Direct shock wave loading of Stishovite to 235 GPa: Implications for perovskite stability relative to an oxide assemblage at lower mantle conditions

[1] Pure stishovite and coesite samples with zero porosity and dimensions appropriate for planar shock wave experiments have been synthesized with multi-anvil high-pressure techniques. The equation of state of stishovite is obtained by direct shock wave loading up to 235 GPa: K-0T = 306 +/- 5 GPa and K-0T' = 5.0 +/- 0.2 where K-0T and K-0T' are ambient bulk modulus and its pressure derivative, respectively. The Hugoniots (shock equations of state) for stishovite, coesite and quartz achieve widely differing internal energy states at equal volume and therefore allow us to determine the Gruneisen parameter of stishovite.
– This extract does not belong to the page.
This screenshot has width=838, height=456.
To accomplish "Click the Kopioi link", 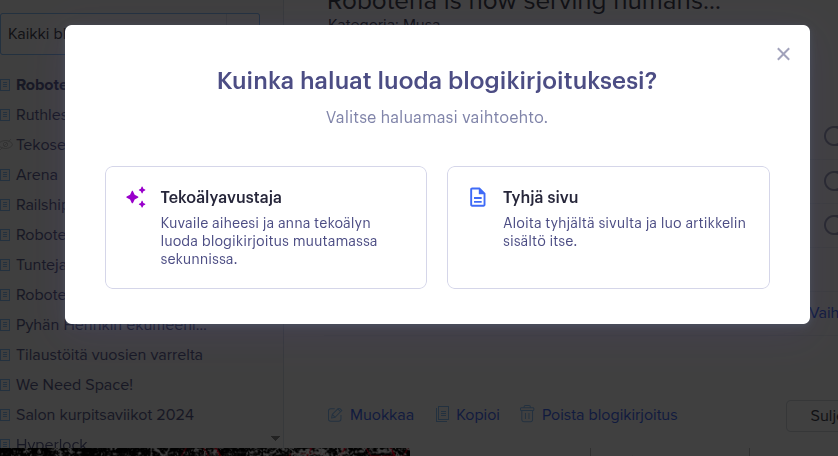I will (x=480, y=415).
On the basis of the resulting P-V-T equation of state for stishovite and previous studies on other phases on the MgO-SiO2 binary, the breakdown reaction of MgSiO3-perovskite to MgO and SiO2 was calculated. Our calculations show that perovskite is thermodynamically stable relative to the stishovite and periclase assemblage at lower mantle conditions. We obtain similar results for a range of models, despite the appreciable differences among these experiment-based thermodynamic parameters.